Carlos told us that whole families live on the Finca in the shanties behind the processing plant. The fathers work at the mill, the females work sorting, bagging, roasting, and the children pick the beans.

After undergoing the additional processes of drying, peeling, shelling, cleaning and quality control, the coffee is ready for roasting. We went into another house to see this process. We saw the large roasters and could smell the coffee which was sitting in bags ready for sale. Both beans and ground coffee were there. Plus, a fresh pot of coffee was ready for us to taste. Of course we did!

It was way past my nap time. I require a nap around noon each day ever since my brain surgery and if I don’t get one, I feel really, really tired. All brain function tends to cease. So, I really needed a cup of java. (Though I had sworn off of caffeine, I decided to make an exception.) My god, it was the best damn coffee any of us had ever tasted, so we all bought bags of it. Sean and I bought 10 lbs of the dark roast beans. You can buy it online here.

The whole way through the tour, all I could think of was how unsafe the plantation was compared to an American company. There was exposed moving equipment, numerous trip hazards, fall hazards, slip hazards; the place was an accident waiting to happen. It reminded me of unsafe sidewalks in Singapore. Then there was the children working issue.
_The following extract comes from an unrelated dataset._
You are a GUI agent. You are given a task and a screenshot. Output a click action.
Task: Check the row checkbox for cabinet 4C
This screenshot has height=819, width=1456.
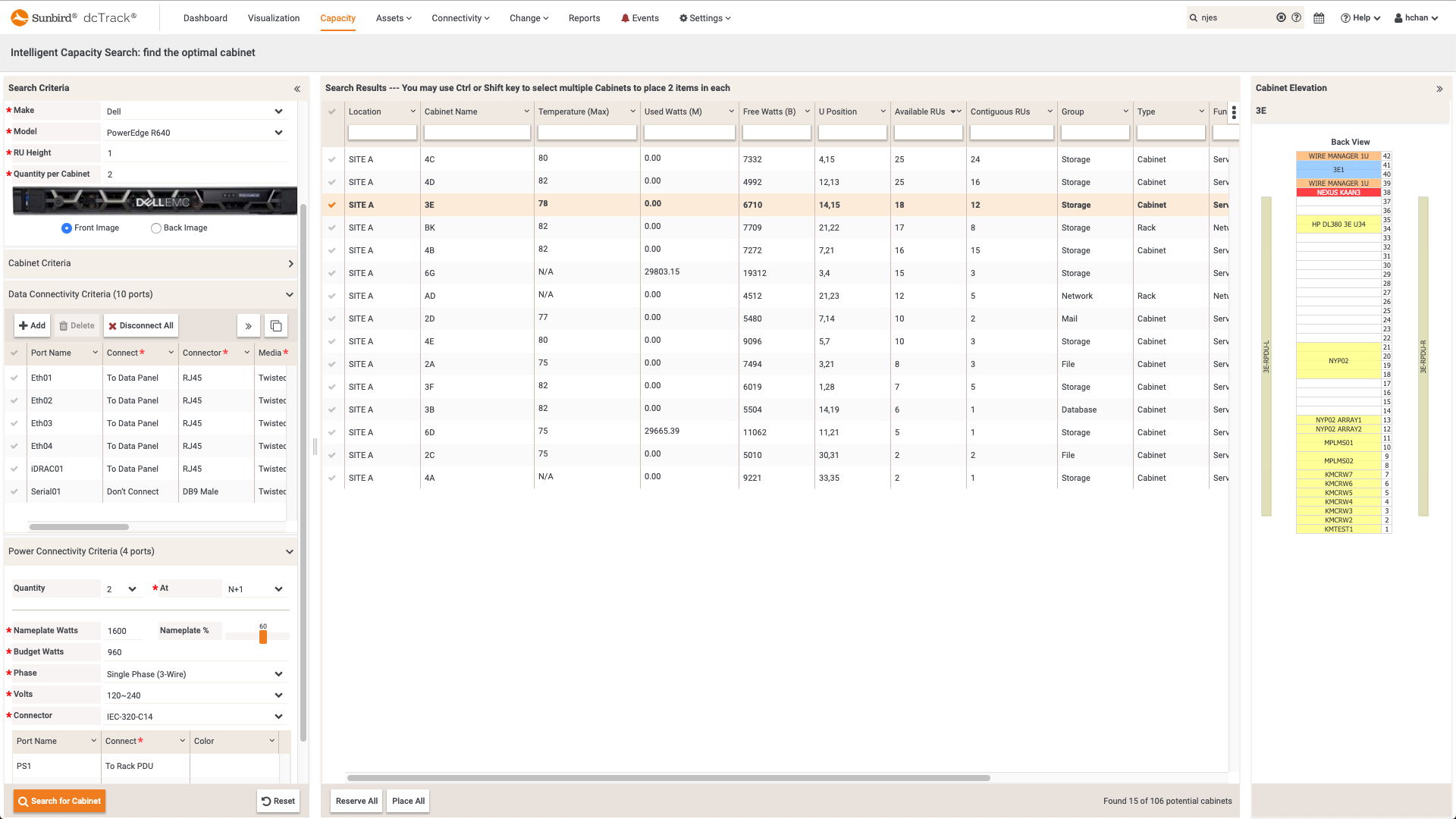(332, 159)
Deplorable. Just deplorable. But, that was a third world country for you. None of us discussed these issues when we got back into the van, however. Everyone was just really quiet as we drove on towards Copan.

2 comments:

Shaney said...

It is a shame about the working conditions in many countries Sue...But while we may not like what we see...I have to give credit to the hard working families that bust their ass everyday for a small wage.
And they do it - without pause for thought. A real shame!

Sue said...

You are so right Shaney. They work their asses off and deserve lots of credit for it.